Group companies or individuals are:
- registered as Auditors in Malta
- registered as Accountants in Malta, United Kingdom & Ireland
- registered as Trustees in Malta & United Kingdom
- registered as Corporate Service Providers in Malta & United Kingdom
Corporate matters in the United Kingdom are governed by a number of Acts covering Company and Partnership matters. The corporate documents for UK companies are prepared in the English language. The incorporating document is the Memorandum & Articles of Association. The Memorandum establishes the company and sets out the subscribers, objectives and the share capital of the company. The officers are listed on the Form IN01 – incorporation form. The Articles set out the internal regulations such as the procedure for share transfers and for directors’ and shareholders’ meetings.
Shares and Share Capital
The share capital can be denominated in any of the major currencies and there is no minimum share capital requirement. Share capital would however normally be set at least at a value of 100 in order to allow for divisions. Shareholders can be individual or corporate. It is possible to incorporate a company with either a single member or with two or more shareholders. Bearer Share Warrants are permitted by law. The shares in UK companies can be held by a nominee or trustee. Only trust and corporate service providers registered with HMRC can hold shares in UK companies in the capacity of trustees or nominees if the shares are held as part of a professional service. Shareholders have a statutory requirement to hold at least one Annual General Meeting. This requirement can however be waived under certain circumstances.
The minimum number of directors appointed to the Board of Directors is one and a director can be a corporate or an individual and of any nationality. A UK company must however have at least one individual director. Directors have a statutory obligation to hold at least one annual Board Meeting. UK companies may have a Company Secretary who is appointed by the board of directors. This is not mandatory. A Company Secretary, if appointed, may be an individual or a corporate and can be of any nationality.
There are no thin capitalisation rules but the UK provides for transfer pricing rules. The reporting currency is the same as the currency in which the share capital is denominated. This is normally taken to be the currency in which the majority of the assets are held or in which the greater part of the activity is conducted.
UK companies require an independent audit should certain thresholds be reached. UK companies must file a tax return and the financial statements are filed with the HMRC and Companies House. The financial statements and details of the officers and share holders of the company are public information.

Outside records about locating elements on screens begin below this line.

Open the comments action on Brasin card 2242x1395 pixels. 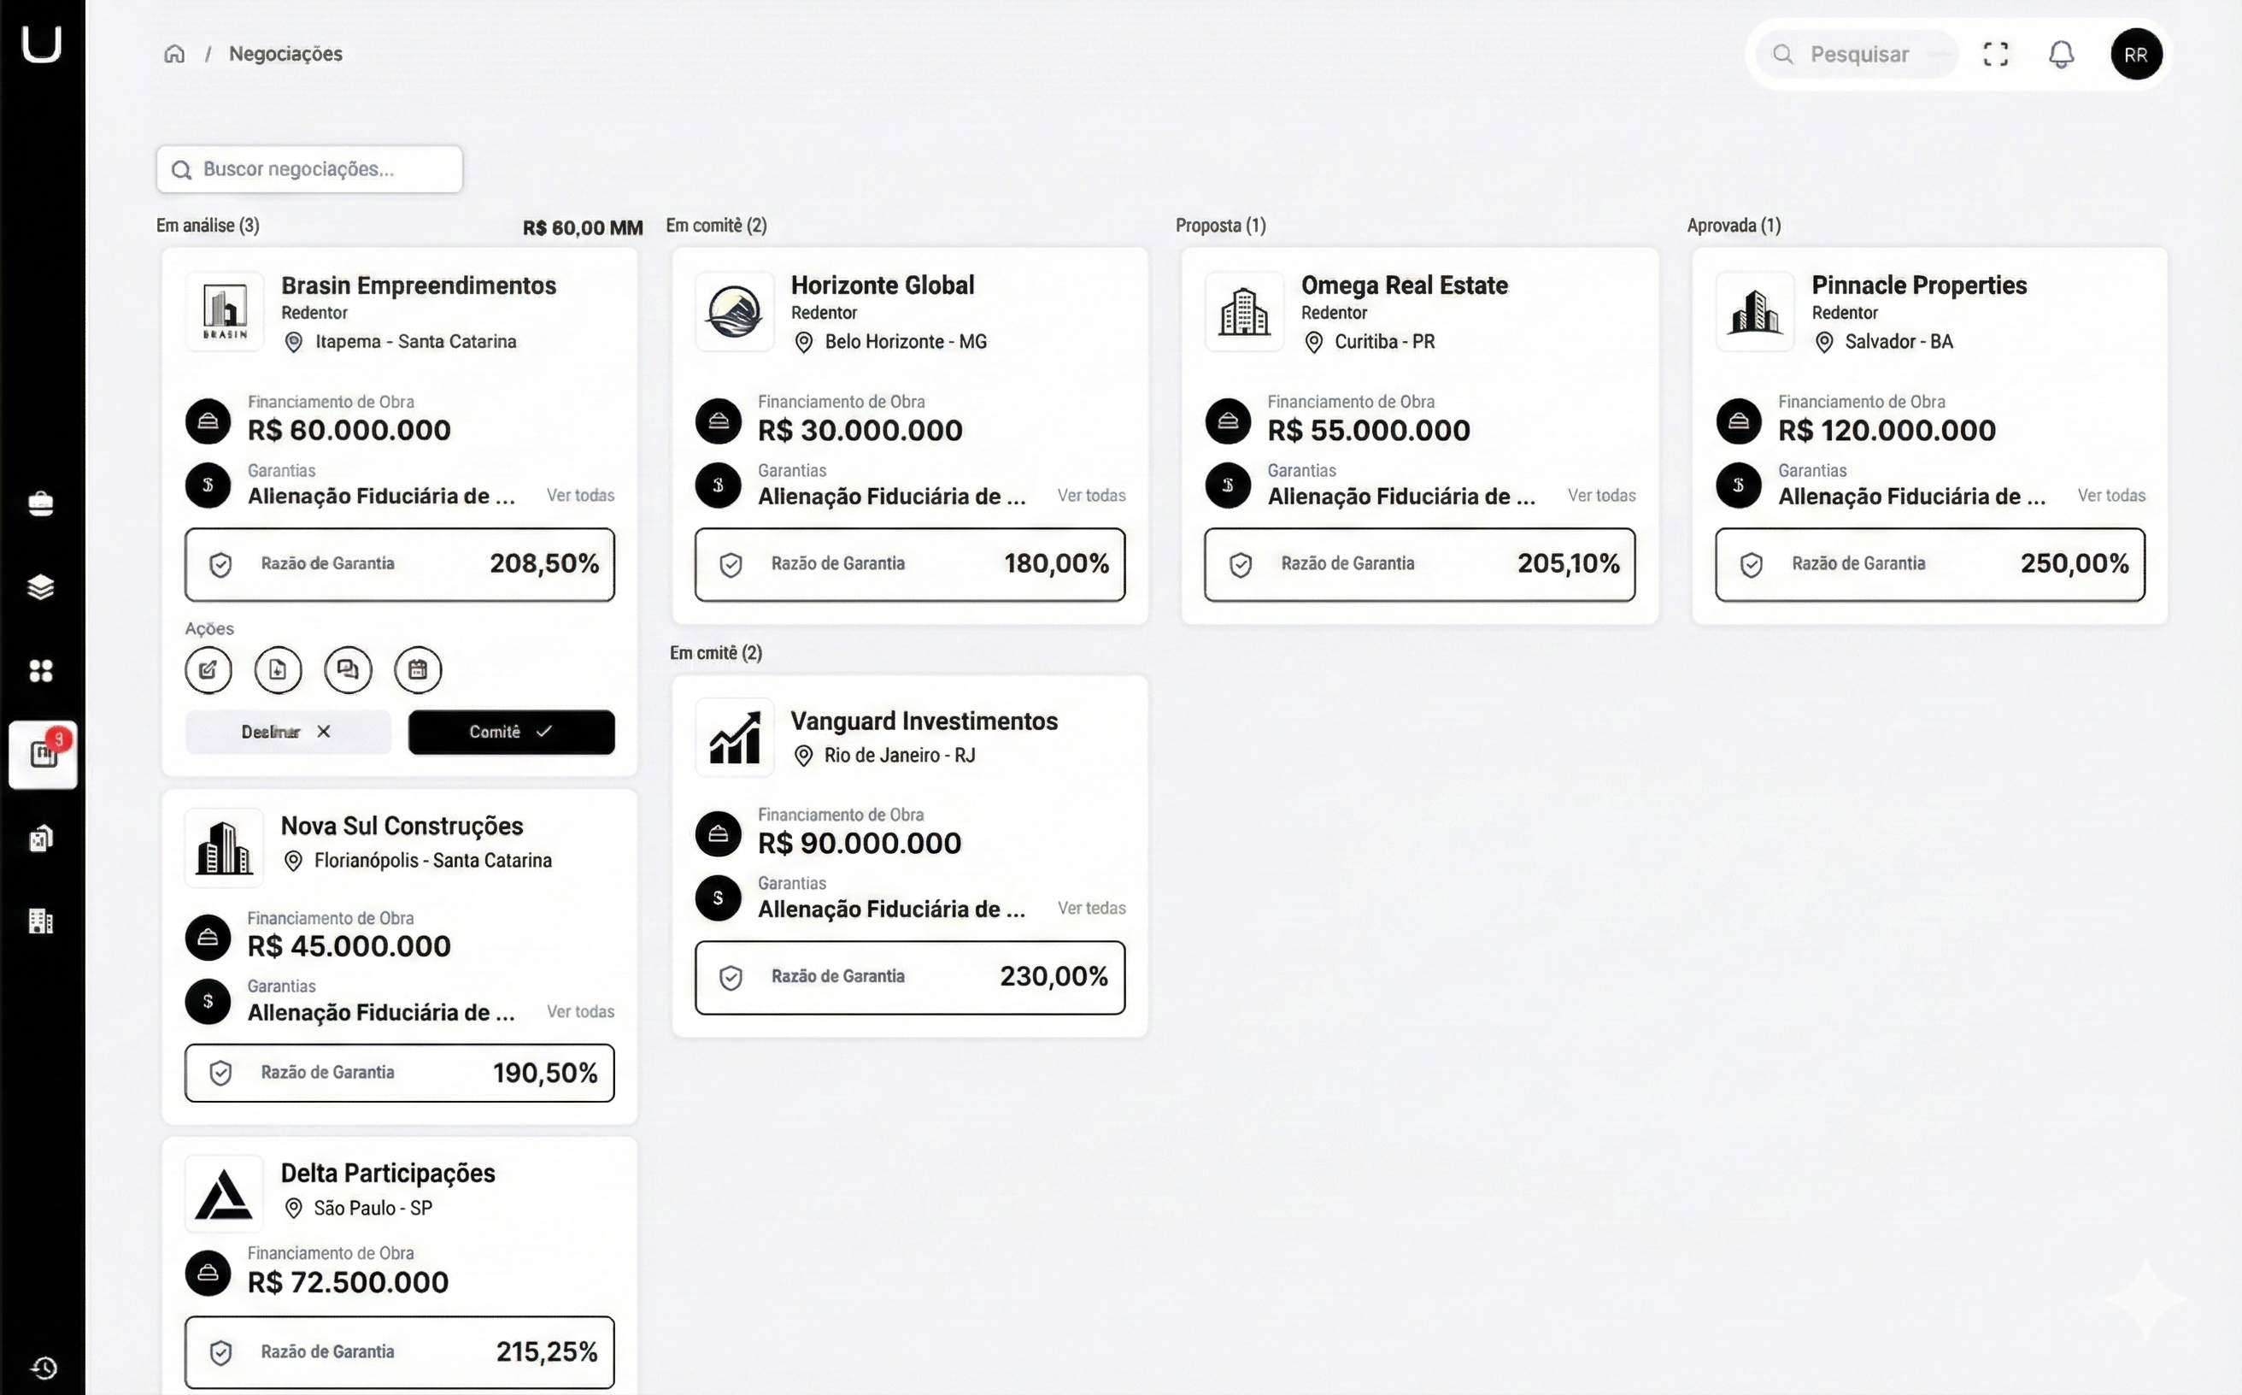(348, 670)
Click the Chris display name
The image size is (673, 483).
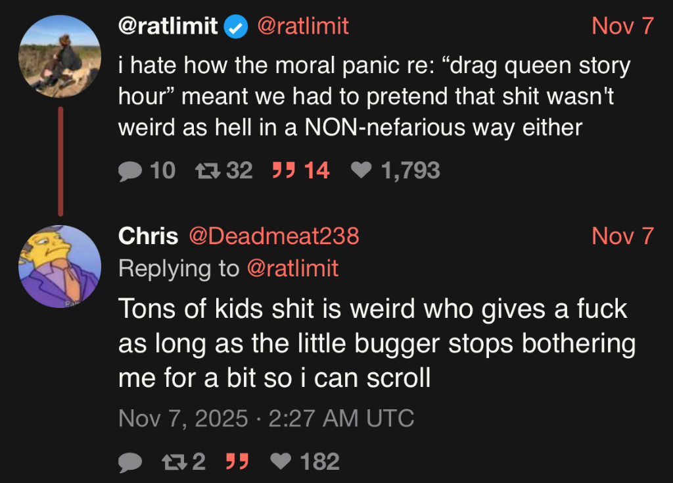[x=149, y=236]
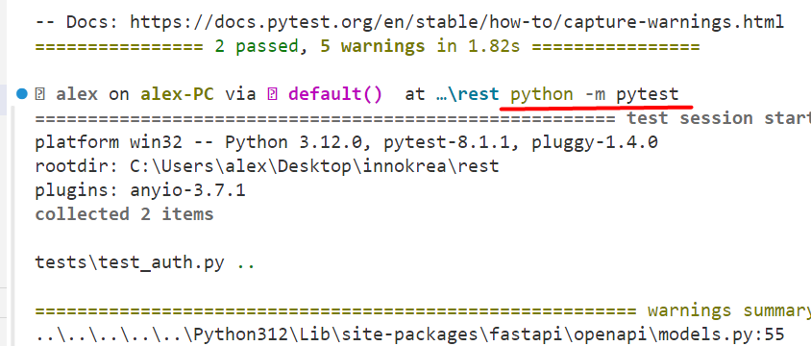Click the 'alex' username in prompt
This screenshot has width=811, height=346.
pos(77,94)
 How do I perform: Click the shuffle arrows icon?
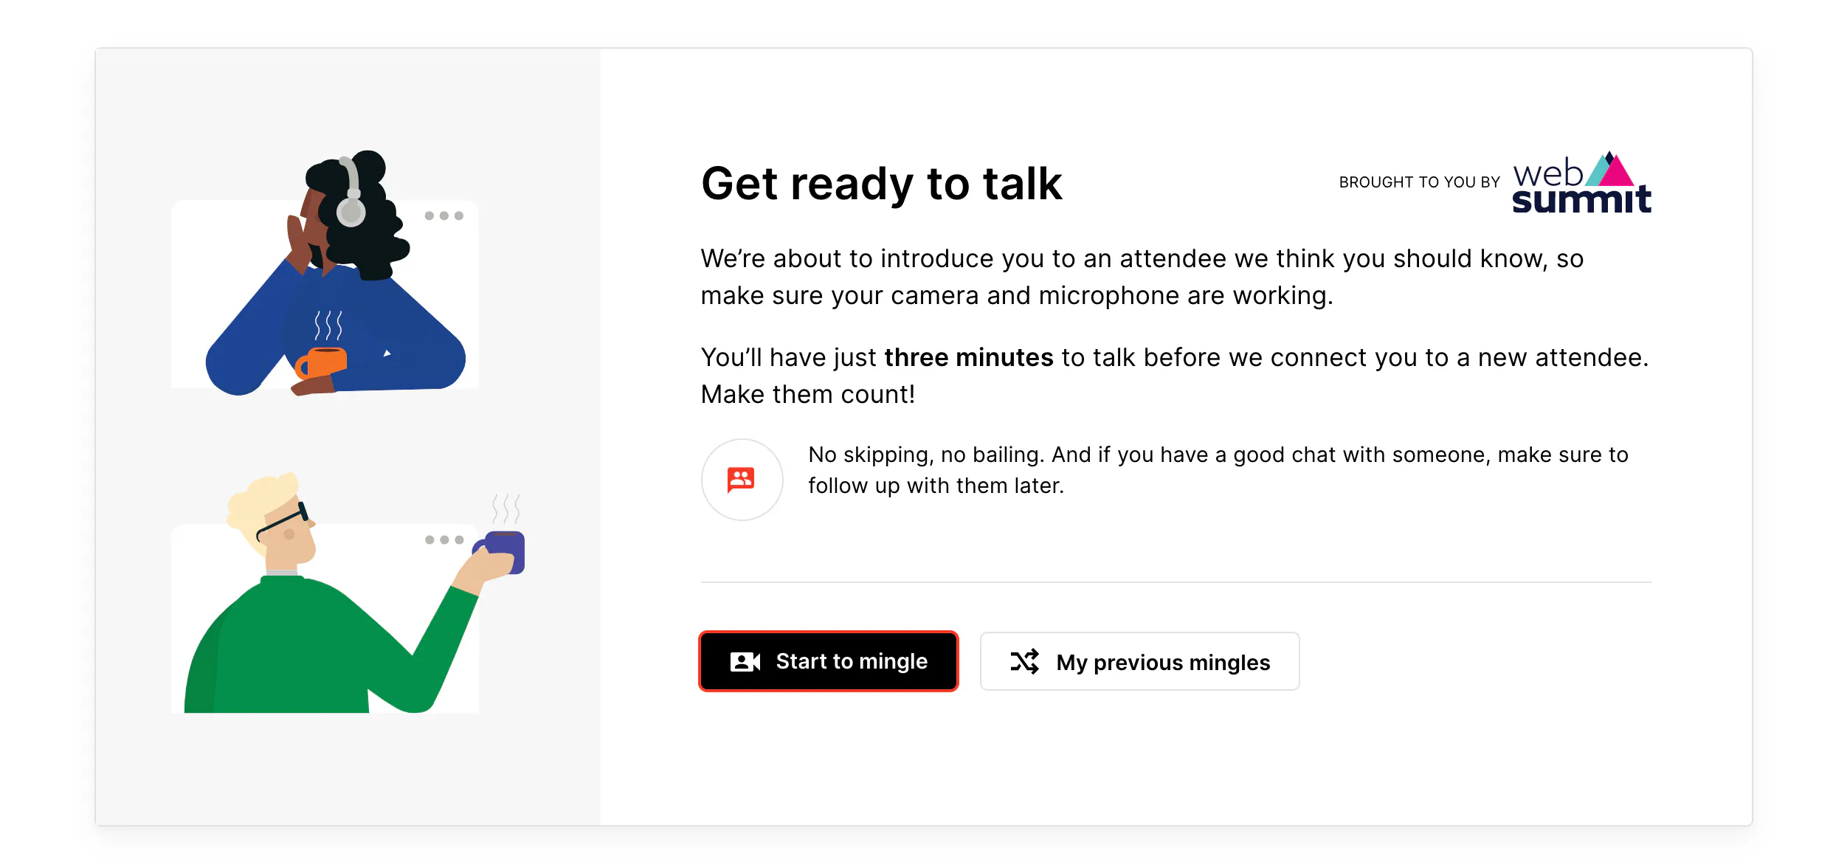pos(1024,661)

The UK has not enacted company continuation rules meaning that companies cannot re-domicile to and from the UK. Under the UK’s merger regulations it is possible to perform cross border mergers and divisions. A UK company can however change its tax residence from the UK to another country on the basis of management and control criteria.
The financial year end of a UK company, for the purposes of the preparation of its financial statements as well as its tax reporting, is normally the anniversary of the end of the month in which the company was incorporated.